Let's go through the drill one more time.
You have a natural right to life. This right to life entails in others a moral obligation not to harm you. Should anyone attempt to do so, you yourself have a right, directly and not via the invocation of the help of a police agency, to defend your life. But if so, then you have a right to the adequate means of self-defense. Having the right entails the right, though not the obligation, to exercise the right. This implies that the law-abiding citizen has a right to keep and bear appropriate arms for personal and home defense.
It follows that no one and no government has the right to infringe your gun rights.
Much more could be said, but as some wit once observed, and then kept repeating, "Brevity is the soul of blog."

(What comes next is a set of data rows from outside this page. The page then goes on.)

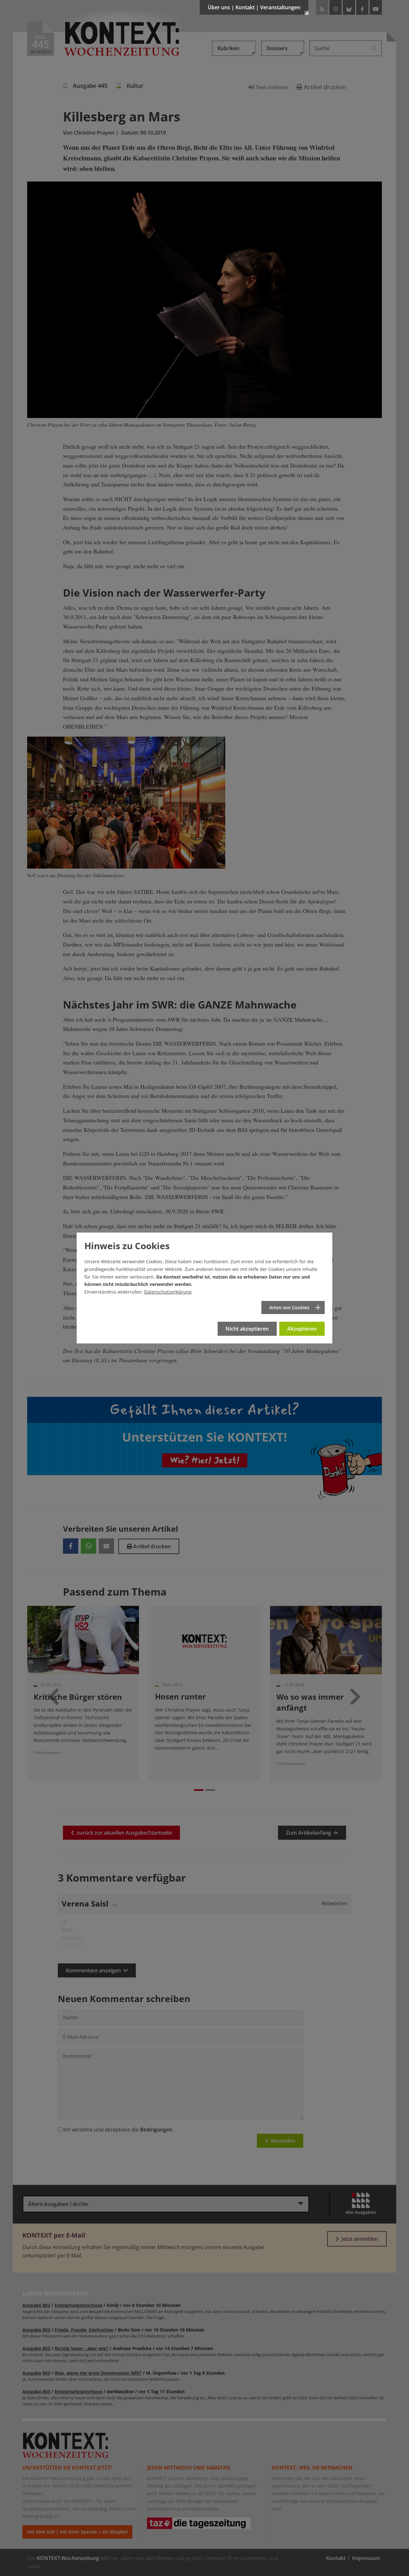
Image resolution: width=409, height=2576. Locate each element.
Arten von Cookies (289, 1307)
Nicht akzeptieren (247, 1328)
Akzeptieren (302, 1328)
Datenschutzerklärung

Now what about this right to self-defense? If you were to deny that we possess it, I would pronounce you benighted and not worth ten seconds of a rational man's time. But it is always nice to be able to back up one's assertions by invocation of the views of great philosophers. So we turn to John Locke (1632-1704), a great influence on our Founding Fathers, and The Second Treatise of Government (1690). Chapter III is entitled "Of the State of War." The first paragraph, #16, is as follows:
Sec. 16. THE state of war is a state of enmity and destruction: and therefore declaring by word or action, not a passionate and hasty, but a sedate settled design upon another man’s life, puts him in a state of war with him against whom he has declared such an intention, and so has exposed his life to the other’s power to be taken away by him, or any one that joins with him in his defence, and espouses his quarrel; it being reasonable and just, I should have a right to destroy that which threatens me with destruction: for, by the fundamental law of nature, man being to be preserved as much as possible, when all cannot be preserved, the safety of the innocent is to be preferred: and one may destroy a man who makes war upon him, or has discovered an enmity to his being, for the same reason that he may kill a wolf or a lion; because such men are not under the ties of the common law of reason, have no other rule, but that of force and violence, and so may be treated as beasts of prey, those dangerous and noxious creatures, that will be sure to destroy him whenever he falls into their power [emphasis added].